Die Liste für jene Drittstaaten, aus denen bald wieder Menschen in die EU reisen dürfen, soll sich an drei Kriterien orientieren: Am wichtigsten sei die Virussituation in dem jeweiligen Land, sagte Johansson. Zudem müssten auf der Reise nach Europa Maßnahmen zur Eindämmung des Virus eingehalten werden können. Außerdem besteht die EUKommission auf Gegenseitigkeit – die Länder sollen also auch umgekehrt die Bürger aus anderen europäischen Staaten einreisen lassen.
Konkret wurde Johansson nur mit Blick auf die sechs Balkanstaaten Albanien, Kosovo, Nordmazedonien, Bosnien und Herzegowina, Montenegro und Serbien. Diese Länder sollten von Beginn an auf der Liste sein, schlug sie vor. Dort sei die epidemiologische Situation vergleichbar mit dem EU-Durchschnitt oder sogar besser.
Vor der Wiederaufnahme des grenzüberschreitenden Reiseverkehrs in Europa in der kommenden Woche haben sich mehrere EU-Außenminister – darunter auch Ressortchef Alexander Schallenberg (ÖVP) – über die Maßnahmen zum sicheren Reisen in Zeiten der Coronapandemie ausgetauscht. Schallenberg berichtete in der Videokonferenz mit zwölf Amtskollegen zudem, dass „ab 16. Juni keine CovidTests oder Quarantäne nach der Einreise nach Österreich für insgesamt 31 Länder in Europa mehr nötig sein werden; davon ausgenommen sind bekanntlich Schweden, UK, Portugal und Spanien“.

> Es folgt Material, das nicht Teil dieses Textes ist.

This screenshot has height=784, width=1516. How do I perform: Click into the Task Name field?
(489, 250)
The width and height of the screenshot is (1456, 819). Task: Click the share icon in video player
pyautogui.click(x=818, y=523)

Österreich setze damit einen „weiteren großen Schritt hin zur neuen Reisenormalität“, hieß es. In Bezug auf die Wiederherstellung der Reisefreiheit mit Drittstaaten habe Schallenberg an seine Kollegen appelliert, „eine gemeinsame Regelung zu finden und eng abgestimmt vorzugehen“. In der Videokonferenz am Donnerstag sei es konkret um Mindeststandards für Infektionsschutz und die örtliche Gesundheitsversorgung von Reisenden gegangen sowie darum, was im Falle wieder ansteigender Infektionszahlen unternommen werde, erläuterte der deutsche Außenminister Heiko Maas.